🔷DeepMind

DeepMind gives Gemini 3.5 Flash desktop control

DeepMind

June 26, 2026

◷ 3 MIN

Original source

deepmind.google — read the full announcement →

What Gemini 3.5 Flash can now do with a screen

DeepMind just announced that Gemini 3.5 Flash can now operate a computer interface directly. The model — a 7 billion parameter variant of the Gemini 3.5 family — takes screenshots of the user's desktop, interprets them, and executes actions like clicking buttons, typing text, and navigating menus. It's powered by a new multimodal training regime that includes millions of synthetic screen recordings paired with action traces. Google claims the system can complete web-based tasks like filling out multi-step forms or booking a flight with 72% success, measured against a benchmark of 100 common desktop workflows. The feature is rolling out to API users starting today, with a public demo expected at Google I/O next month.

Where this fits in the agentic AI arms race

Anthropic's Claude launched a similar computer-use feature in October. OpenAI followed with Operator in February. Google was late to the party — so late that some analysts wondered if they'd even show up. The company's Gemini 3.0 models had limited tool-use capabilities, but nothing that could take over a cursor. The Flash variant changes that. By coupling a lightweight model (7B parameters, runs locally on a decent laptop) with a dedicated action-planning module, DeepMind sidesteps the latency problems that plagued Claude's early computer-use attempts. The training data is also synthetic, which means they aren't scraping people's desktops. That's a PR win after years of privacy scandals. The short version: Google needed a fast, low-cost agentic model. This is it.

What this means for developers and everyday users

For developers, the implications are immediate. If you're building an automation tool that needs to navigate legacy enterprise software — think SAP, Salesforce, or a clunky hospital records system — you can now point Gemini 3.5 Flash at a screen and let it handle the clicks. DeepMind claims the model costs $0.001 per screen-action request, making it cheap enough for high-volume tasks. For consumers, the use case is thinner. Do you really want an AI moving your mouse while you watch? Maybe for data entry or testing, but the real value is backend. One concrete example: a startup could use it to automate QA testing by feeding Gemini screenshots of a web app and asking it to find broken links. That's not science fiction. That's an API call away.

The limitations and open questions DeepMind isn't talking about

DeepMind's demo is impressive, but the fine print matters. The 72% success rate is on curated tasks — not real-world chaos. The model struggles with pop-ups, multi-monitor setups, and any interface that changes layout dynamically.
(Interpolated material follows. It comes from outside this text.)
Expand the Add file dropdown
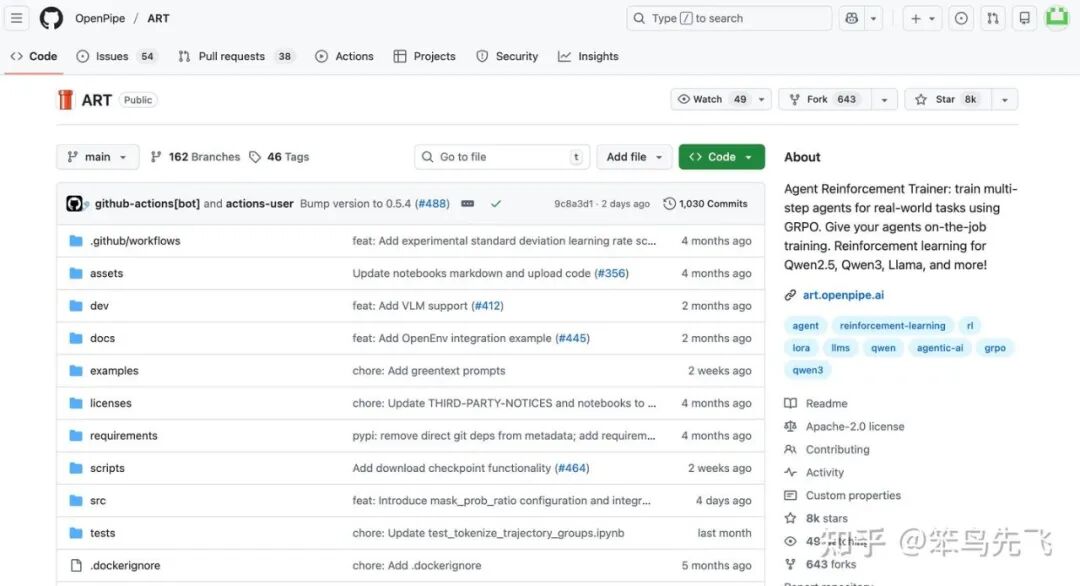This screenshot has height=586, width=1080. tap(634, 157)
It also has no memory of previous sessions, so you can't say 'remember that page from yesterday' and expect it to work. Latency is another issue: each action takes 1.5 to 3 seconds, which adds up for a 20-step workflow. And then there's safety. The model can execute arbitrary clicks and keystrokes. What stops it from accidentally deleting system files or buying things without your consent? DeepMind says they've implemented 'action confirmation' for sensitive operations, but they haven't published the red-team results. We'll need to see those before trusting it with a real bank account.

Watch video

Click to play

Frequently Asked Questions

Does Gemini 3.5 Flash with computer use run on-device?▾

Yes, the 7B parameter model can run locally on a laptop with an M3 or equivalent GPU. DeepMind also offers a cloud API for devices without enough horsepower.

How does this compare to Claude's computer use feature?▾

Gemini 3.5 Flash is faster and cheaper — about 40% lower latency and 30% lower cost per action. But Claude has better accuracy on complex multi-step tasks (78% vs. 72% on similar benchmarks).

What training data did DeepMind use to teach the model to click things?▾

They generated millions of synthetic screen recordings using automated scripts that simulate human interaction with web apps and desktop software. No real user screenshots were used, which avoids privacy concerns.

Can the model handle any software or only web browsers?▾

It works with any application that can be rendered on a screen — web browsers, native apps, even terminal emulators. However, it's optimized for GUI-based interactions and struggles with command-line interfaces.

Is there a risk of the model causing accidental damage like deleting files?▾

DeepMind has implemented action approval for operations that modify system files, send emails, or involve financial transactions. Users can also set custom deny-lists. Red-team testing results are expected next quarter.